Sobers was not simply a great all-rounder. For six decades he has been the yardstick, the name reached for whenever anyone tries to describe a complete cricketer. Ask Sunil Gavaskar, who called it probably the saddest day the game has known and said the greatest cricketer to walk the earth had left us. It was not hyperbole from a man who saw Sobers up close.
The 365 that stood for 36 years
The legend really began at Sabina Park in 1958. Sobers, then just 21, made 365 not out against Pakistan. It was his maiden Test hundred, and it carried him past Len Hutton’s 364 to the highest individual score the format had ever seen. That record lasted 36 years, until another left-handed genius from the Caribbean, Brian Lara, went past it with 375 in 1994. Lara would later stretch the mark all the way to 400, but the line runs straight back to a Barbadian kid at Sabina Park.
Ten years after that innings came the piece of theatre everyone knows. Playing for Nottinghamshire against Glamorgan at Swansea in 1968, Sobers took Malcolm Nash for six sixes in a single over, the first time it had been done in first-class cricket. The grainy footage of that over has been replayed at every ground and in every highlights reel since, and it remains the shorthand for pure batting audacity.
Three bowlers in one man
What set Sobers apart from the other batting greats of his era was everything he did with the ball. He could open the bowling with genuine swing and seam, then come back later in the innings and turn his arm over as an orthodox left-arm spinner or send down wrist-spin and chinamen. Captains effectively had two or three bowlers rolled into one, and Sobers never seemed to think any of it was a burden.

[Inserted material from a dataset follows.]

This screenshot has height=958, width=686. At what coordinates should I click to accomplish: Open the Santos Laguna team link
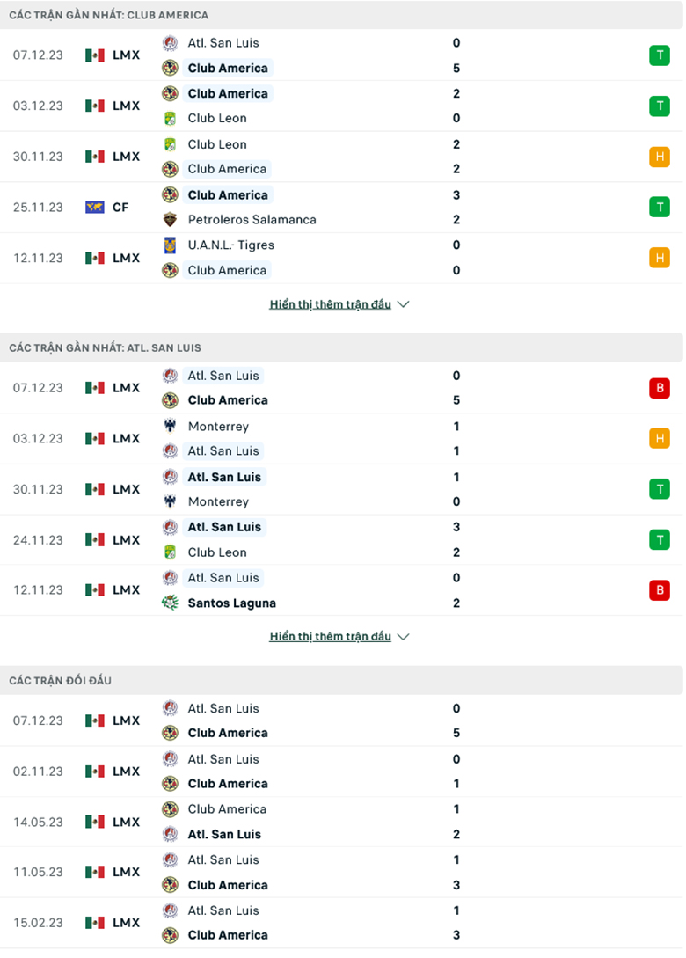(x=231, y=603)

The numbers back up the aura. In 93 Tests he scored 8,032 runs at an average of 57.78 and took 235 wickets. In first-class cricket the picture is even bigger: 383 matches, more than 28,000 runs and over a thousand wickets, spread across the West Indies, South Australia and his years at Trent Bridge. He captained the West Indies from 1965 to 1972, a stretch that included some of the side’s most watchable cricket.

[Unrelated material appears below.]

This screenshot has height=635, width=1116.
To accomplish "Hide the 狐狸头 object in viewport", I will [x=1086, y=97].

A knighthood and a nation’s grief
Barbados never lost sight of what he meant to the island. Sobers was knighted by Queen Elizabeth II in 1975 for his services to cricket, and he carried the honour lightly, still turning up at grounds and clubhouses long into his later years with the same easy warmth. On news of his death, the Barbados government declared a national day of mourning and announced that its most celebrated sporting son would be given a state funeral.
The reaction from India told its own story about his reach. The BCCI mourned the loss of a true icon and one of the game’s greatest all-rounders, while Virat Kohli and Sachin Tendulkar were among the many current and former players who paid their respects. The England and Wales Cricket Board called him one of the greatest ever to play the game. For a cricketer whose peak came before most of today’s audience was born, the depth of feeling said plenty.
Sobers would have turned 90 later this month. That he did not quite reach it feels almost beside the point. He gave the game close to seven decades of memories, a body of work that still sets the bar, and a way of playing that made the hardest parts of cricket look like the most natural thing in the world. There has been no one quite like him, and the sport knows it.